Re: Surrogates and character representation
Tom Emerson 23 Jul 2005 17:10 UTC
Thomas Bushnell BSG writes:
> This is exactly part of the reason why char=codepoint is such a lose.
> Most code doesn't *want* to see this kind of garbage; it's an encoding
> issue. I want chars where the *computer* takes care of the coding. I
> want chars that are fully-understood characters, not little pieces of
> a character.
Surrogates are a side-effect of UTF-16. Period. Application-level code
just doesn't see them. This entire discussion about whether or not a
CHAR should include surrogate code points is, IMHO, a waste of
everyones talents here. It's much ado about nothing.
The only time you should see a surrogate value is if the input text is
malformed. Otherwise the lower-level transcoders should have converted
to the appropriate astral plan codepoint. If the text is malformed,
big deal. It is not difficult to handle this case.

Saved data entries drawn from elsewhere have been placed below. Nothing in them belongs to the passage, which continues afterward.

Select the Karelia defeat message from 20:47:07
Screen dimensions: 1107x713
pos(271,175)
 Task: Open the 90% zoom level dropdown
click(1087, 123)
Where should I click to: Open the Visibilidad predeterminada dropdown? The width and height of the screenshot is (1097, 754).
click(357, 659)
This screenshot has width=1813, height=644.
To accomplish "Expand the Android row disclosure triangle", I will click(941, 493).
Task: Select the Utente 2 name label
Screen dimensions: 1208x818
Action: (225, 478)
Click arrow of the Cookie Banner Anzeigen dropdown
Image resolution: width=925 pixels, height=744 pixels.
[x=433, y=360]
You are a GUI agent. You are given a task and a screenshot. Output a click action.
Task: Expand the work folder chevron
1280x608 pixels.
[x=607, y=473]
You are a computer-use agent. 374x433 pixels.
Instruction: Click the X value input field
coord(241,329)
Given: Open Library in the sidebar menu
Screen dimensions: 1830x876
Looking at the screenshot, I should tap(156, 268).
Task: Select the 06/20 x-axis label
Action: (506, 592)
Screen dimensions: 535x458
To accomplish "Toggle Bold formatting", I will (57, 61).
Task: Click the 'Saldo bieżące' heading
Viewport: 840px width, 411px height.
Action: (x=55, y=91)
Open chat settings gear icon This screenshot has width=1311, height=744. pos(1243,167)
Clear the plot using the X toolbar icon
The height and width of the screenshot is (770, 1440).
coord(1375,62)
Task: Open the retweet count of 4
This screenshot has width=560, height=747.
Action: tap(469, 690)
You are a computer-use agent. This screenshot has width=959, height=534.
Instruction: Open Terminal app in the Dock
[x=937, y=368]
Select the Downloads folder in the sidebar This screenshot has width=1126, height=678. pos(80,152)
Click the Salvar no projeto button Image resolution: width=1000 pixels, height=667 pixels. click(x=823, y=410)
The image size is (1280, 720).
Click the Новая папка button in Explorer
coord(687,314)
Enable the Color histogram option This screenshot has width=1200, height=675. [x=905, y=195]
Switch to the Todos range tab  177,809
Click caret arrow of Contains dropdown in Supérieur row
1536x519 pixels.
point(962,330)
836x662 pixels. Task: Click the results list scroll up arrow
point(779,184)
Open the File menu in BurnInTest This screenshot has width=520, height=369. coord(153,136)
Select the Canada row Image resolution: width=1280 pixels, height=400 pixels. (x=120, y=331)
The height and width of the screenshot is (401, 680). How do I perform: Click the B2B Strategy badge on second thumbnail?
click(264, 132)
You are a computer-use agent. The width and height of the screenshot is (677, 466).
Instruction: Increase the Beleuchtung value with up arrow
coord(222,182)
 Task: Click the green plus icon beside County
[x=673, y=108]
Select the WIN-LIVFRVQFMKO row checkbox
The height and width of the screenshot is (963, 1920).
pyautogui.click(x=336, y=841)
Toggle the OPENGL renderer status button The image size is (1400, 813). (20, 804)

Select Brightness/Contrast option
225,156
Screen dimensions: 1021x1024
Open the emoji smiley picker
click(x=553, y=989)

FWIW, I've been working in Unicode since before UTF-16 was
developed. Most of my work is in Asian languages, where I would expect
to see characters outside the BMP. The reality is that they are just
not that commmon. You don't see them. The only time I do see them is
once in a while when dealing with texts from Hong Kong that are
encoded in UTF-16. But the transcoding layers makes these go away, and
I just have the full codepoint. If you are a developer and you lose
sleep over surrogates, I envy you.
-tree
--
Tom Emerson Basis Technology Corp.
Software Architect http://www.basistech.com
"Beware the lollipop of mediocrity: lick it once and you suck forever"